To understand what these rumors could mean, it is important to understand the chip fabrication landscape. There are three leading electronic process development efforts going on the world today that can be categorized as leading edge. They are Intel, TSMC and the IBM Alliance. The IBM Alliance includes major chip developers IBM, Global Foundries, Samsung and a number of other smaller players. This means that Apple currently is designing chips for IBM Alliance technologies and it would be simplest for them to continue to do so.
It just so happens that there is a joint Fab effort in upstate New York that is run by IBM Alliance companies IBM, Global Foundries and Freescale Semiconductor. It would be relatively easy for Apple to get involved in the effort there and have more control over their fabrication destiny.

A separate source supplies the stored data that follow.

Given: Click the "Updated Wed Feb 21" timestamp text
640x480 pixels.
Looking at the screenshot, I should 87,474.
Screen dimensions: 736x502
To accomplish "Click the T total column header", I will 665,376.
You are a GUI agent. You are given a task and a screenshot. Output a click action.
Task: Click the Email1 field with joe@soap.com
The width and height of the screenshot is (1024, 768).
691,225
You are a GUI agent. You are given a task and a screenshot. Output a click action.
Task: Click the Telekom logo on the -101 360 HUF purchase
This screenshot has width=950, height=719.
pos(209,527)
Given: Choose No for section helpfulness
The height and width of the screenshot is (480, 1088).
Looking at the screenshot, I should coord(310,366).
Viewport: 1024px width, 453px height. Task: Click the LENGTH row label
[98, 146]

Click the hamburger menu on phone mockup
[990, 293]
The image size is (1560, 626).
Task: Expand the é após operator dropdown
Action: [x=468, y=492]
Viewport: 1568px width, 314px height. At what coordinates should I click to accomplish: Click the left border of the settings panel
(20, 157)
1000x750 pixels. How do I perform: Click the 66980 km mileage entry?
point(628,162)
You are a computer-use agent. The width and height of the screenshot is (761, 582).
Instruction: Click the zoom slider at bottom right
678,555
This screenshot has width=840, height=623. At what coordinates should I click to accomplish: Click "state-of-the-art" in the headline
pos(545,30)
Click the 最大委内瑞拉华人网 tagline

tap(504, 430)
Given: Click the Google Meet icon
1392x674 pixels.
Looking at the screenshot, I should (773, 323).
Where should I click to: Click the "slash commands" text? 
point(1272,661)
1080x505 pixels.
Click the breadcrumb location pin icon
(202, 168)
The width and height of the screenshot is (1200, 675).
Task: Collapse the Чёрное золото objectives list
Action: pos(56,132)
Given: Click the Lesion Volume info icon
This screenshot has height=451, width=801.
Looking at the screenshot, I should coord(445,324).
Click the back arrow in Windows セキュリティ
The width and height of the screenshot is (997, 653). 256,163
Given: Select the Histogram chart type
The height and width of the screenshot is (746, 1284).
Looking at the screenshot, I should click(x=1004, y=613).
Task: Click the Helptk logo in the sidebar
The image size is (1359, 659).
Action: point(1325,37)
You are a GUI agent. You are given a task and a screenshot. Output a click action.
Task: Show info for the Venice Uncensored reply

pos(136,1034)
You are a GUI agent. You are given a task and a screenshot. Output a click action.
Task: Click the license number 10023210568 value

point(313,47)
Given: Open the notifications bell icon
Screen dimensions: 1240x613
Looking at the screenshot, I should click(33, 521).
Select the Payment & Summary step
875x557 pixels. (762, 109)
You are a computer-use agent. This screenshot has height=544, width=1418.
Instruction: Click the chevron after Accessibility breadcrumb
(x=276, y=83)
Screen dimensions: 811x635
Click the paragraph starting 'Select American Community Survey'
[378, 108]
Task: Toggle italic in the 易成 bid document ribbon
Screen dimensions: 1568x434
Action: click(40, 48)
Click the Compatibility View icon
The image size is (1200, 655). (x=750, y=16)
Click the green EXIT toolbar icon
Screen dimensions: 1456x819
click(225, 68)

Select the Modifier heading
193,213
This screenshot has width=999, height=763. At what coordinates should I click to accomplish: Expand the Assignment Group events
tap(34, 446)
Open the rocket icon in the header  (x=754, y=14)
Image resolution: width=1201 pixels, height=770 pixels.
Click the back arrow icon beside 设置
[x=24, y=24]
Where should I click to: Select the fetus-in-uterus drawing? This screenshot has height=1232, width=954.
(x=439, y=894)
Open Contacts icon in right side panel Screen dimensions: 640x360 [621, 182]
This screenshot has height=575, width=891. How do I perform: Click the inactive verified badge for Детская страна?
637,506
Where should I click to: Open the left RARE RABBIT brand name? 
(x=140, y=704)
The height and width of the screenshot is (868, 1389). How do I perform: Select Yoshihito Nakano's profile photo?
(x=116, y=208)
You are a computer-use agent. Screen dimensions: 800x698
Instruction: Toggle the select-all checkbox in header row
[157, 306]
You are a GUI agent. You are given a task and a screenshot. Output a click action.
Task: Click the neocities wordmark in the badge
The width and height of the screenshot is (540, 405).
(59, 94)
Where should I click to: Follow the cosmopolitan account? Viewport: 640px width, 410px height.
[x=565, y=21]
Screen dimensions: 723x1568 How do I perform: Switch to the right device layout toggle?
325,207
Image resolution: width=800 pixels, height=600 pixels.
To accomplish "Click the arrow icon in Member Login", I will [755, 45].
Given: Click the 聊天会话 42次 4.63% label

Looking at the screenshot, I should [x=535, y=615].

While becoming an active member of the IBM Alliance process technology and fabrication consortium is an obvious reason for Apple to be interested in upstate New York, it isn't the only possibility. They could also be interested in the area for the same reasons that the IBM Alliance has an effort there: favorable taxes and regulations from the state of New York and access to a sizeable technical talent pool in the New England region. So, it isn't absolutely impossible that they are exploring a partnership with TSMC similar to the one they have with Foxconn for assembling their hardware.
The real question is why are they talking to Intel? The answer to this is that they likely are worried about making a big investment in process technology that will not be competitive in the next few years. Intel has the best fabrication technology period, end of story. Further, there is some risk that IBM and/or TSMC will not be able to continue the huge investments necessary to keep up with Intel's breakneck pace. This is another reason why TSMC is an unlikely choice. Not only would it be more work to ally with TSMC, they have the lowest performing process technology of the three.
This leads me to believe that Apple is weighing the alternatives of becoming a partner in the IBM Alliance and purchasing their chips from Intel going forward. They are weighing the per unit cost of going with Intel against the risk of becoming invested in the very costly business of electronic IC fabrication.